You should read it more carefully. E.g. https://www.cs.cornell.edu/courses/cs3110/2020sp/textbook/mo...

> One key solution to managing complexity of large software is modular programming: the code is composed of many different code modules that are developed separately. This allows different developers to take on discrete pieces of the system and design and implement them without having to understand all the rest. But to build large programs out of modules effectively, we need to be able to write modules that we can convince ourselves are correct in isolation from the rest of the program. Rather than have to think about every other part of the program when developing a code module, we need to be able to use local reasoning: that is, reasoning about just the module and the contract it needs to satisfy with respect to the rest of the program. If everyone has done their job, separately developed code modules can be plugged together to form a working program without every developer needing to understand everything done by every other developer in the team. This is the key idea of modular programming.

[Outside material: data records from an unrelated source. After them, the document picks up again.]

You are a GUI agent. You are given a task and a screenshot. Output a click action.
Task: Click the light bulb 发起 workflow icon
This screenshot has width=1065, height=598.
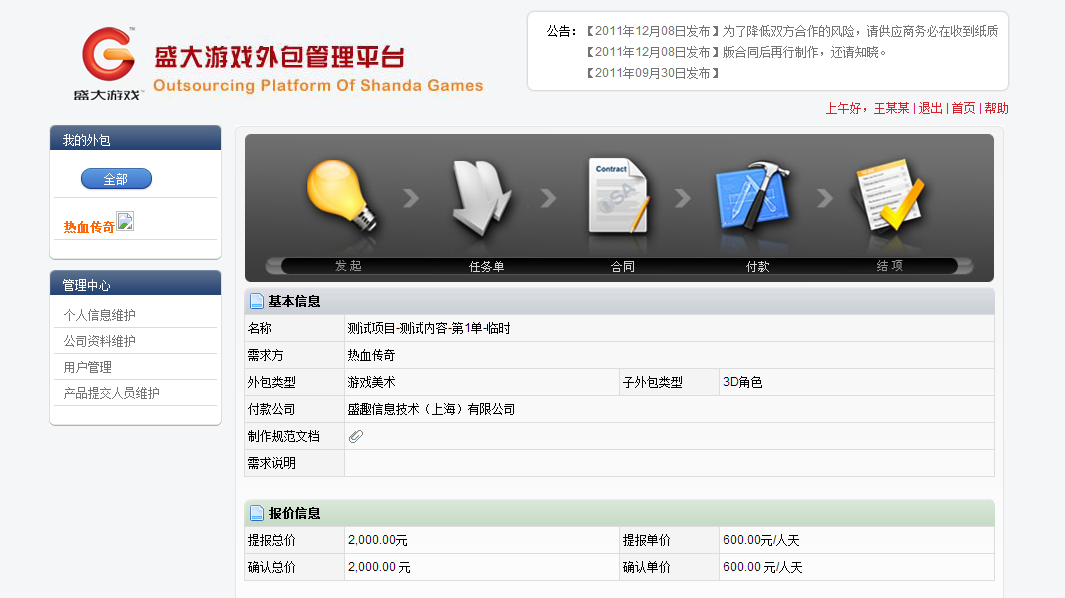342,196
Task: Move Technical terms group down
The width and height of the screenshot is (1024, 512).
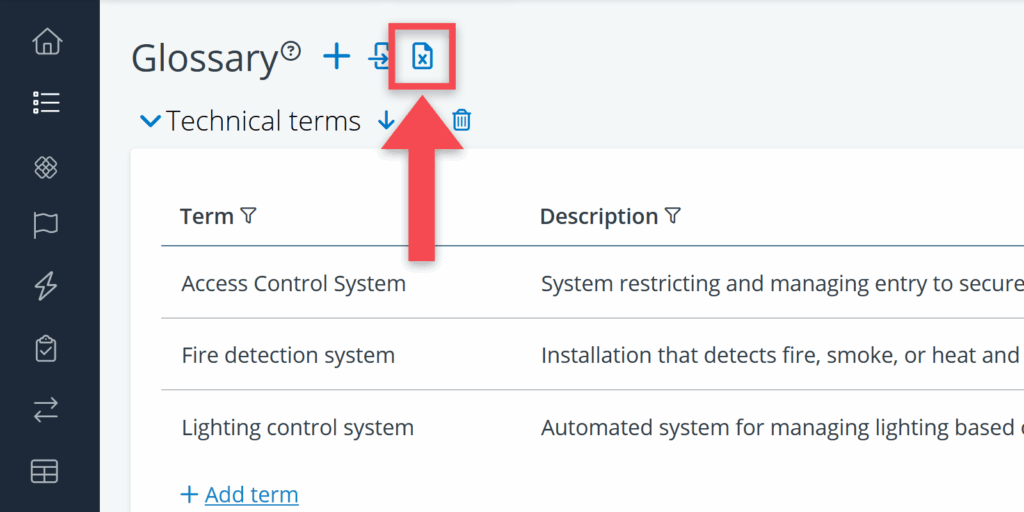Action: click(386, 121)
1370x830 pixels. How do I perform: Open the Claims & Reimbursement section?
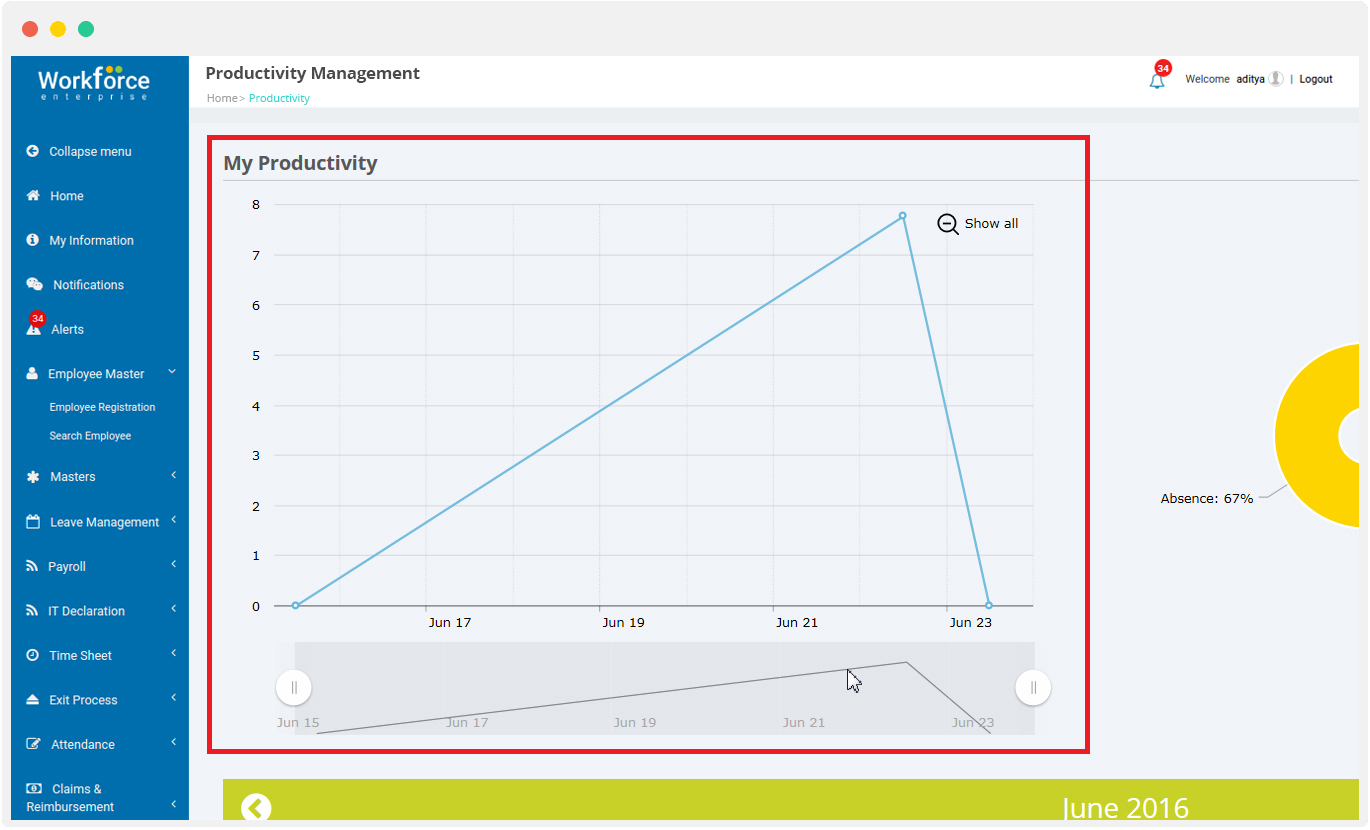click(x=70, y=797)
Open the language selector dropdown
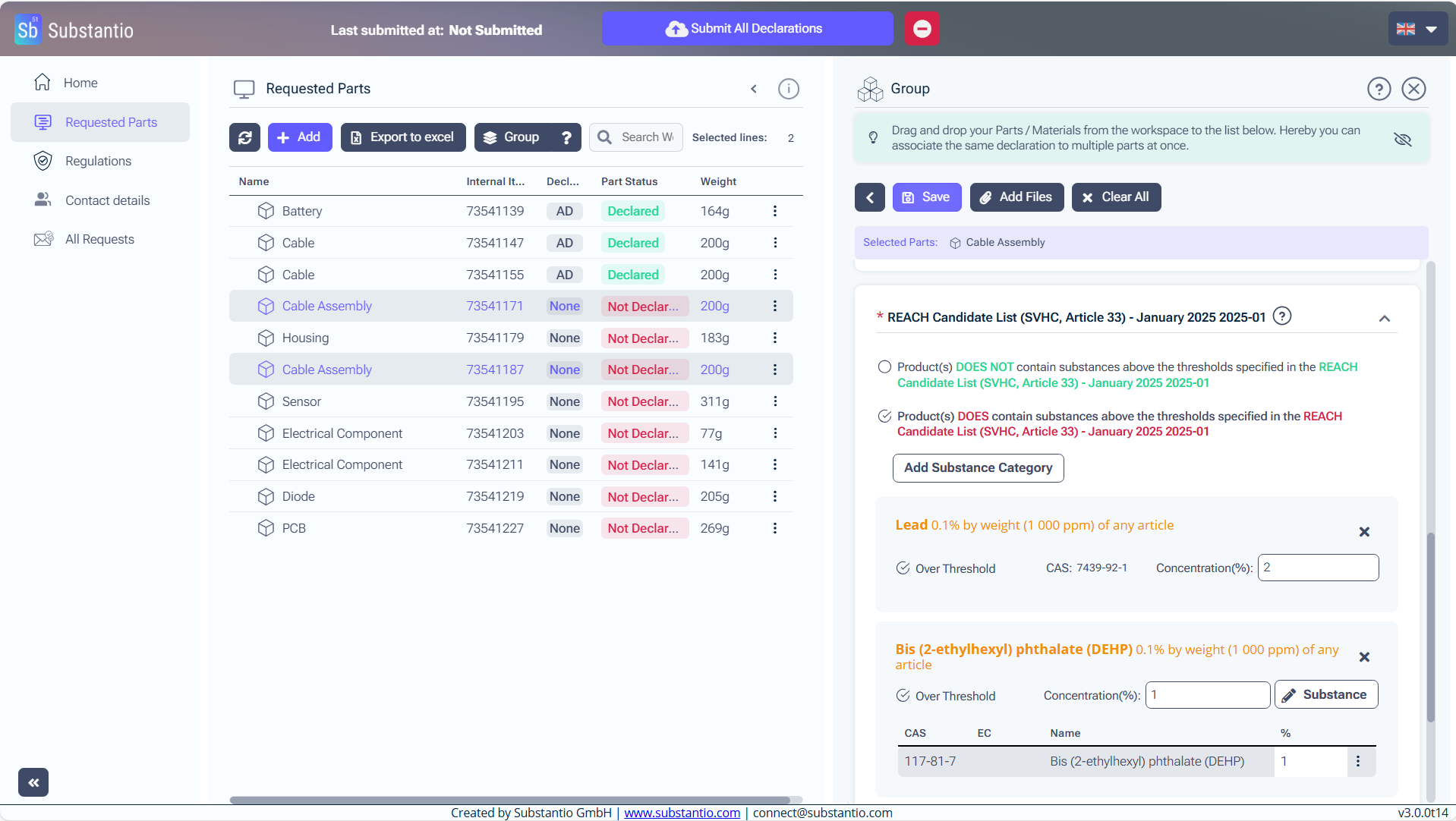 pyautogui.click(x=1417, y=29)
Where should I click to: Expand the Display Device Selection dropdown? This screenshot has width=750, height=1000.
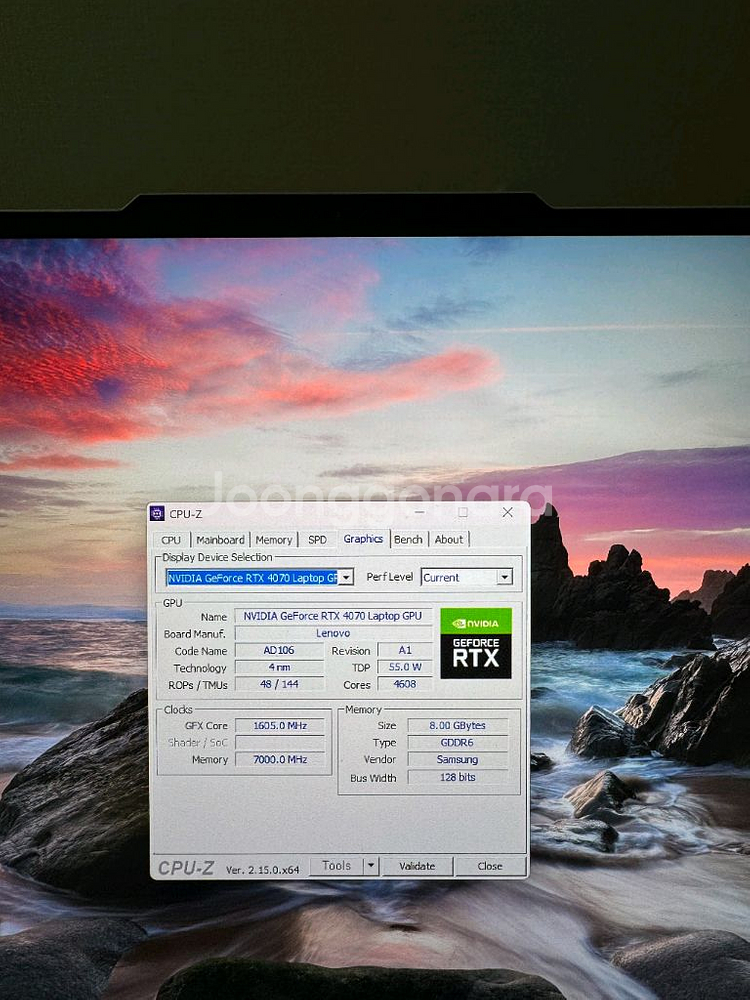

To be fair, it doesn’t say that it will make a perfect programmer, but surely knowing about functional programming and ideas won’t hurt.


I think the "better" is a secondary effect.

Imagine you are a UFC fighter and going to the gym and lift weights to be a "better fighter" even though, you didn't throw one-kick or punch one bag etc :P


I agree. It's certainly beneficial to know different paradigms but it's not the end of the story. There are OCaml codebases out there which are pretty messy.